(Saved data entries)
○ ○ ○ ○

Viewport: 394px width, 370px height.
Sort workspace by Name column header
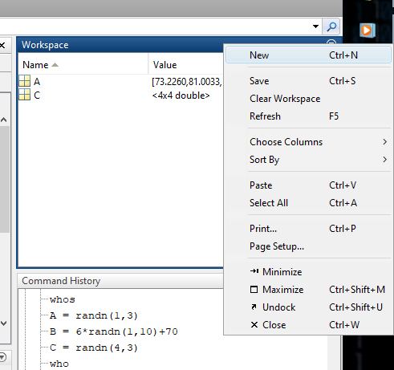coord(83,65)
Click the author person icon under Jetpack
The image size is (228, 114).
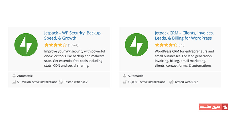pyautogui.click(x=14, y=76)
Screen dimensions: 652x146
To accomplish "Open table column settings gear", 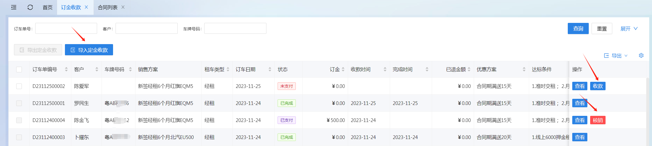I will pyautogui.click(x=641, y=56).
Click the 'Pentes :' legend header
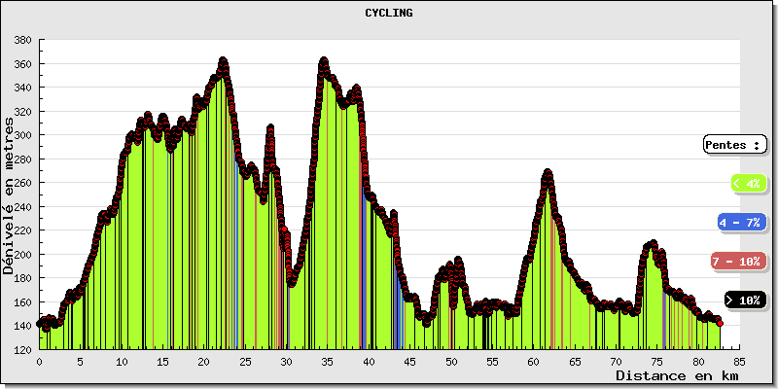Screen dimensions: 778x389 pyautogui.click(x=733, y=144)
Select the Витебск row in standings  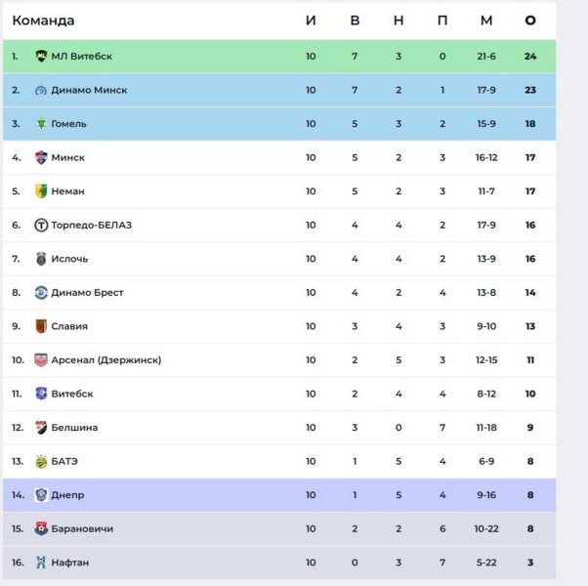tap(279, 394)
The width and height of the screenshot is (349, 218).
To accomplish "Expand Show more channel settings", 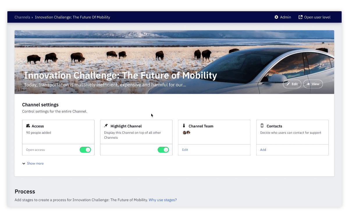I will point(33,163).
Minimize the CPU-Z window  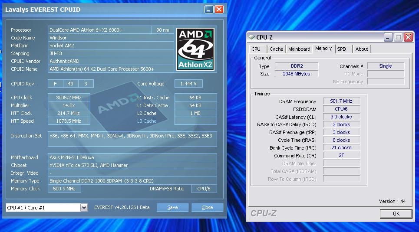coord(388,37)
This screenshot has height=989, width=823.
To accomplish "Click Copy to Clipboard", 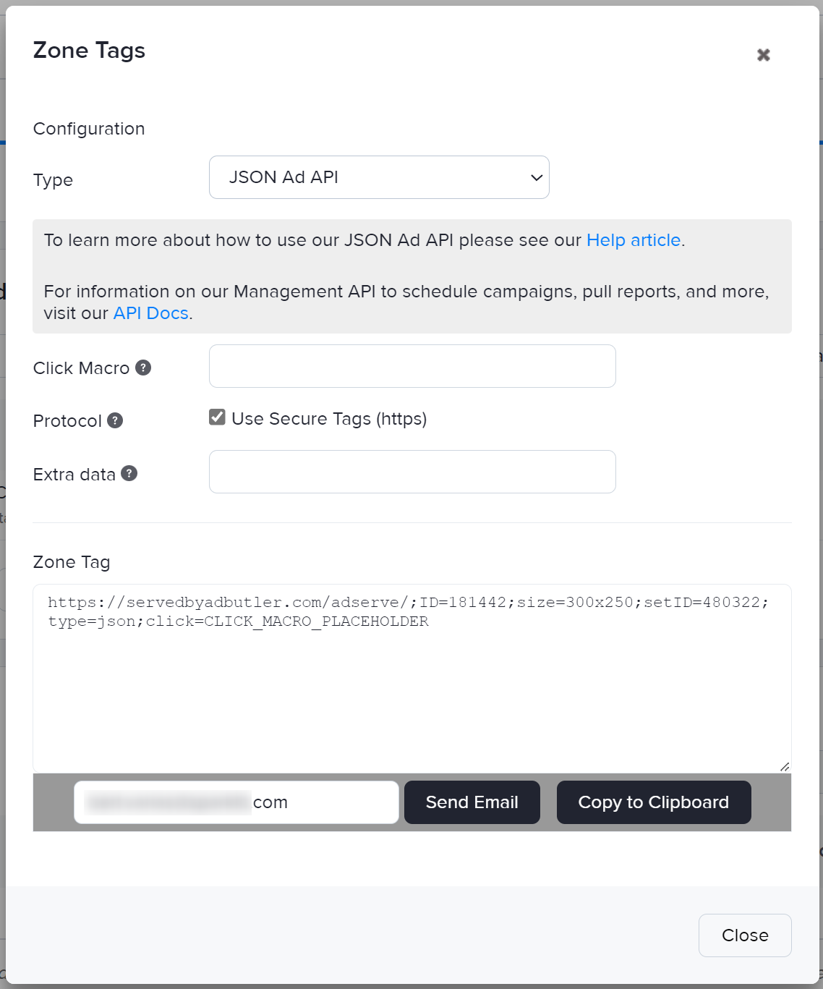I will click(653, 802).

○ ○ ○ ○

WHAT YOU ARE ASKED TO DO →
Report the number of lines above that contain the word "screenshot", and only that number.

RESULT OF THIS TASK →
2